The data beneath this task is to be duplicated exactly, in its entirety.

Items from a dataset:
┌──
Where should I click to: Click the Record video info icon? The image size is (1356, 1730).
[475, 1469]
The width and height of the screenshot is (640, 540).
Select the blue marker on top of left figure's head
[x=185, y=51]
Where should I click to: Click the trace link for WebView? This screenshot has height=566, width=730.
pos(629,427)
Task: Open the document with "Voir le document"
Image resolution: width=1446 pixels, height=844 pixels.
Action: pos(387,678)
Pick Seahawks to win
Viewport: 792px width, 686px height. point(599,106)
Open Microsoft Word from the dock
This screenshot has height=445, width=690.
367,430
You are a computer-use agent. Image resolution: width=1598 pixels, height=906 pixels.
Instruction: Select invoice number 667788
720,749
└──
● ANSWER AREA
Where should I click to: Click the Record video info icon? The image size is (1356, 1730).
[475, 1469]
The width and height of the screenshot is (640, 540).
Select the blue marker on top of left figure's head
[x=185, y=51]
Where should I click to: Click the trace link for WebView? This screenshot has height=566, width=730.
pos(629,427)
Task: Open the document with "Voir le document"
Image resolution: width=1446 pixels, height=844 pixels.
Action: pos(387,678)
Pick Seahawks to win
Viewport: 792px width, 686px height. point(599,106)
Open Microsoft Word from the dock
This screenshot has height=445, width=690.
367,430
You are a computer-use agent. Image resolution: width=1598 pixels, height=906 pixels.
Instruction: Select invoice number 667788
720,749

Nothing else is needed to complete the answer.